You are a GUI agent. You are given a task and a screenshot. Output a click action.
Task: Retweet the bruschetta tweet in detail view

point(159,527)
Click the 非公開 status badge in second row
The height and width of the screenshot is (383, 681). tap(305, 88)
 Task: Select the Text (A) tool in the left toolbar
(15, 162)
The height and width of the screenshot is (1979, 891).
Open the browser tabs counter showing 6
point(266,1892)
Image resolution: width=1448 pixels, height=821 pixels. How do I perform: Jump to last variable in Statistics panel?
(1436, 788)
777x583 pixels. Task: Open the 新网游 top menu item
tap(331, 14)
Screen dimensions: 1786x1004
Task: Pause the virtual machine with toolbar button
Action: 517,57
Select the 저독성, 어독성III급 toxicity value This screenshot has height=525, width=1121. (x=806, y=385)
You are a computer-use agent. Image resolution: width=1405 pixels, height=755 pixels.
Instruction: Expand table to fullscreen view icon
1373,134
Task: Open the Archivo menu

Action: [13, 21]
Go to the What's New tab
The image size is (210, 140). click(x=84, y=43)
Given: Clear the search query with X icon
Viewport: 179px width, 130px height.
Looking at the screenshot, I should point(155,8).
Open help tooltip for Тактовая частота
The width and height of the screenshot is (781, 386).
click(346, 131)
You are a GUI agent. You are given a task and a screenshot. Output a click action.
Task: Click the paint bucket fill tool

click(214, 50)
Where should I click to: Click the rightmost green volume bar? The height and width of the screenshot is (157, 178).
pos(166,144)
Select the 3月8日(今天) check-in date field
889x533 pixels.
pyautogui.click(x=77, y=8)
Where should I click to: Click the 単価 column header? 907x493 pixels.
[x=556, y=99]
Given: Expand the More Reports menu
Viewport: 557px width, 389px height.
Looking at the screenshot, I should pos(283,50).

_____

Rewrite the data as a JSON list of strings, one string per line, leaving out blank lines, beginning at the line containing "Select the 저독성, 어독성III급" and continuing through the line containing "pos(166,144)".

## RESPONSE TO THE TASK
[
  "Select the 저독성, 어독성III급 toxicity value This screenshot has height=525, width=1121. (x=806, y=385)",
  "You are a computer-use agent. Image resolution: width=1405 pixels, height=755 pixels.",
  "Instruction: Expand table to fullscreen view icon",
  "1373,134",
  "Task: Open the Archivo menu",
  "Action: [13, 21]",
  "Go to the What's New tab",
  "The image size is (210, 140). click(x=84, y=43)",
  "Given: Clear the search query with X icon",
  "Viewport: 179px width, 130px height.",
  "Looking at the screenshot, I should point(155,8).",
  "Open help tooltip for Тактовая частота",
  "The width and height of the screenshot is (781, 386).",
  "click(346, 131)",
  "You are a GUI agent. You are given a task and a screenshot. Output a click action.",
  "Task: Click the paint bucket fill tool",
  "click(214, 50)",
  "Where should I click to: Click the rightmost green volume bar? The height and width of the screenshot is (157, 178).",
  "pos(166,144)"
]